Nggak disangka kalo namaku tersebar di kalangan teater Alief, padahal baru saja menjejakkan kakiku.
Di Alief. (Maklum aja, yang namanya barang baru di teater top pasti langsung terkenal). Nggak cewek nggak cowok, semuanya langsung suka sama aku ketika latihan pertamaku ini, kecuali Decha. Aku baru menyadarinya sewaktu ia dan aku tabrakan sehingga kostum yang dibawanya jatuh berceceran.
“Maaf ya...”, Aku langsung membantu cewek itu membenahi perlengkapan kostumnya.
“Jangan sentuh kostumku!”, maki Decha kasar sambil menepis tanganku yang berniat membantunya.
Akupun terkejut.
“Saya minta maaf... sungguh saya tadi nggak sengaja”, kataku dengan tulus.
“Huh! Jangan mentang-mentang anggota baru bisa seenaknya”, dan cewek itu langsung pergi begitu saja dari hadapanku tanpa menoleh lagi. Aku langsung terbengong karena kagetnya.
Peristiwa tabrakan itu sempat membuatku stress. Aku tidak menyangka bakal dimaki kasar seperti itu, padahal aku sudah berusaha minta maaf kepada Decha. Makanya sore ini tampangku kusut dan tak bergairah untuk konsentrasi sewaktu meditasi. Tentu saja hal ini membuat anggota Alief jadi bingung dan iba kepadaku.
“Rick, kamu kenapa sich? Sakit ya?”, tanya Shanty prihatin kepadaku. Aku masih diam saja.
“Aduh... Erick kok mendung begitu sich? Nanti cakepnya ilang loh!”, celetukRyan menghibur. Dan akhirnya semua sahabatku ikut-ikutan bingung atas kesedihanku, kecuali Decha tentunya.
Mengingat peristiwa itu, aku ingin menangis rasany. Apa ku memang sok... atau... berbagai prasangka berkecamuk dibatinku.
Apapun yang terjadi aku harus bertemu dengan cewek itu, tekatku. Dengan agak ragu-ragu aku mendekati bangku Decha. Pokoknya aku sudah coba, batinku nekat.
“Ng... Decha... aku mau minta maaf... ng... soal tabrakan itu...”, kataku salting. Dan lucunya, yang membuat salting itu bukan saja takut dimaki lagi seperti dulu, tapi juga karena paras Decha yang cakep, cute, cantik dan lembut. Ahh... cantik sekali sih si Decha, batinku kagum.
“Ada apa? Masih soal tabrakan itu lagi ya?”, tanya Decha dengan sorot mata dingin.
“Eh... iya... aku mau minta maaf... aku harap kau mau menerimanya.”
“Setelah kau lukai hatiku? Kini kamu datang lagi kesini untuk melukai lagi?”, matanya memancar kebencian.

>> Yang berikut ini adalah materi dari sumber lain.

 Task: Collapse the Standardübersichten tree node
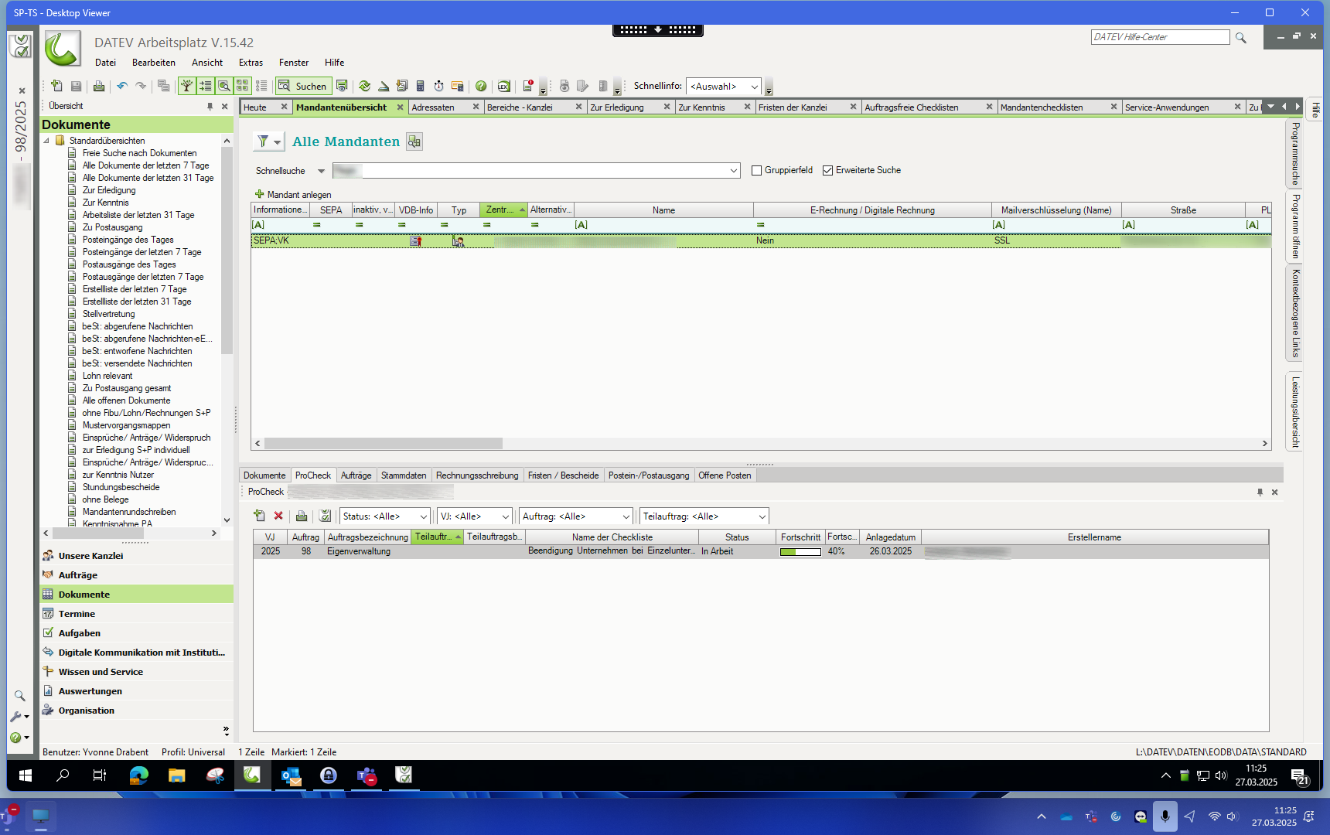(46, 141)
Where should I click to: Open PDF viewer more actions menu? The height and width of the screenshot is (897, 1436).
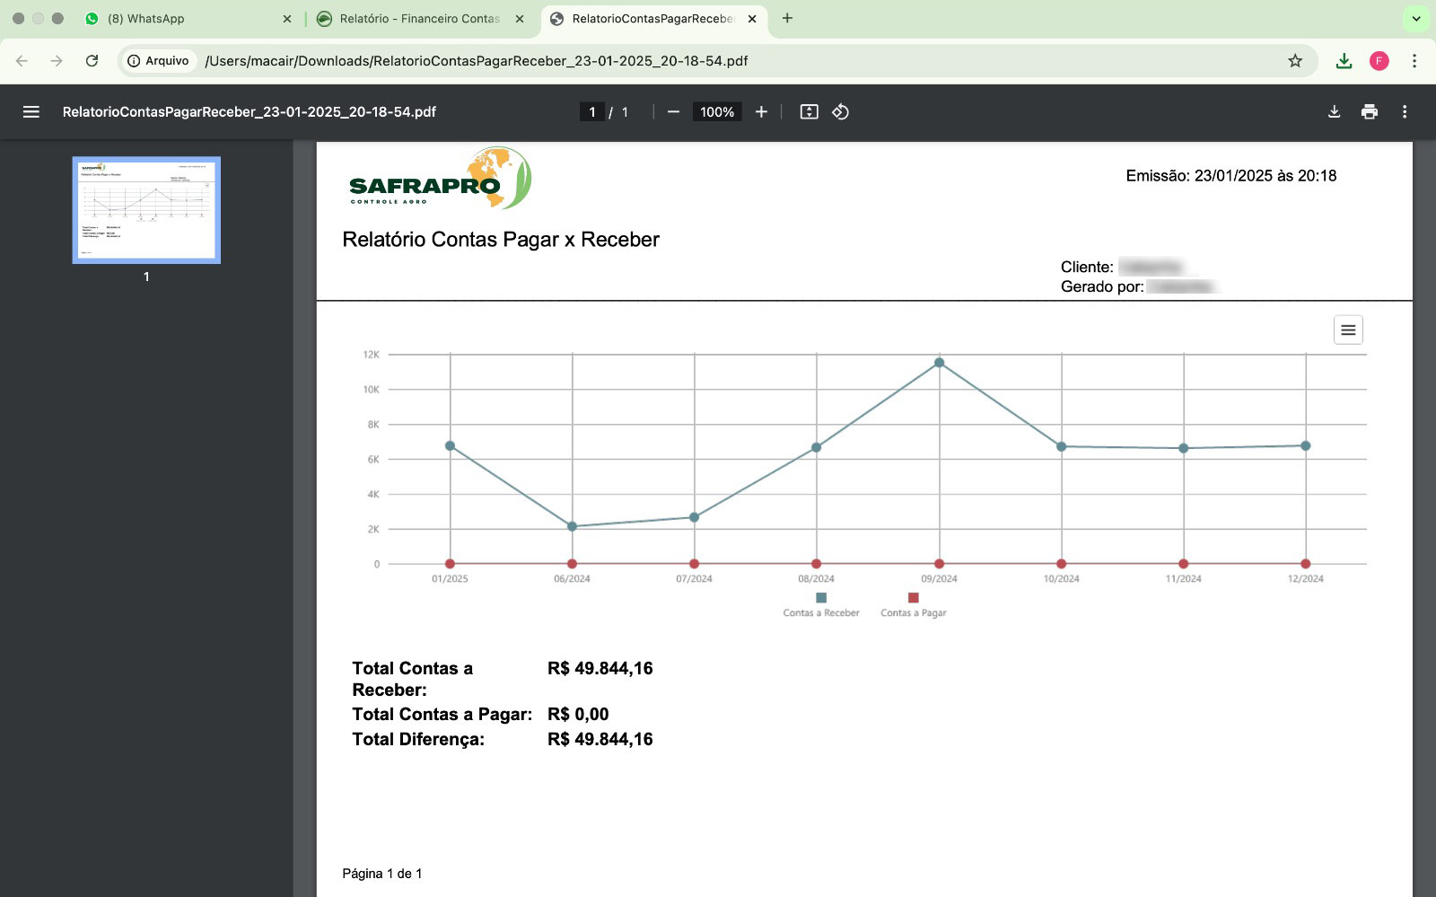click(x=1405, y=112)
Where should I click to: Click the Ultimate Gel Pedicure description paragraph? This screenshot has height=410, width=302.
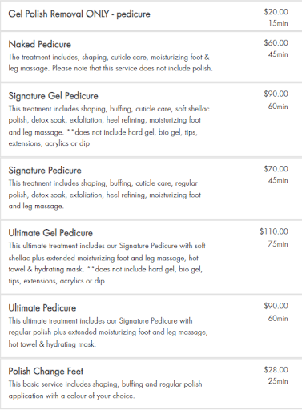(107, 263)
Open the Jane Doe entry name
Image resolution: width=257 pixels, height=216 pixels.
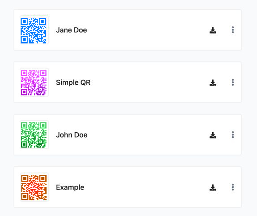coord(72,30)
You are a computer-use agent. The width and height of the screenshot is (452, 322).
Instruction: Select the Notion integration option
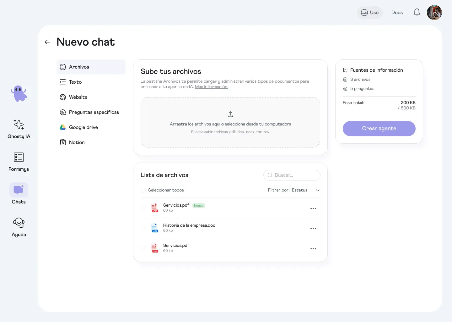click(x=77, y=142)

Aku sama sekali tak mengerti apa yang dikatakan Decha, “Setalah kau lukai hatiku?”, batinku bertanya-tanya, “Apakah karena tabrakan itu Decha sakit hati? Benarkah ia benar-benar peka?”, batinku lagi.
“Aku sudah berusaha melupakanmu lex, jangan kau ganggu aku lagi... sebaiknya kau tinggalkan aku sekarang”, kata Decha getir.
“Lex... alex... dia tahu saudara sepupuku?”, btinku heran.
“T-ta-tapi... aku... bukan...”
“Sudah... pergi sana, aku tak ingin melihatmu lagi, pergi...!”, usir Dech kasar.
“Dari mana Decha tahu Alex? Apa hubungannya antara Alex dan Decha? Apakah...? aku harus cari tahu hal ini”, batinku.
Akupun menemui Alex, saudara sepupu dari anak Omku. Memang bila sepintas kami terlihat mirip dan kamipun sepantaran. Ketika ku menanyai Alex, ternyata benar, Decha dulunya adalah kekasih Alex dan Alex memutuskan Decha karena Alex lebih memilih Riefka yang lebih kaya bila dibandingkan dengan Decha.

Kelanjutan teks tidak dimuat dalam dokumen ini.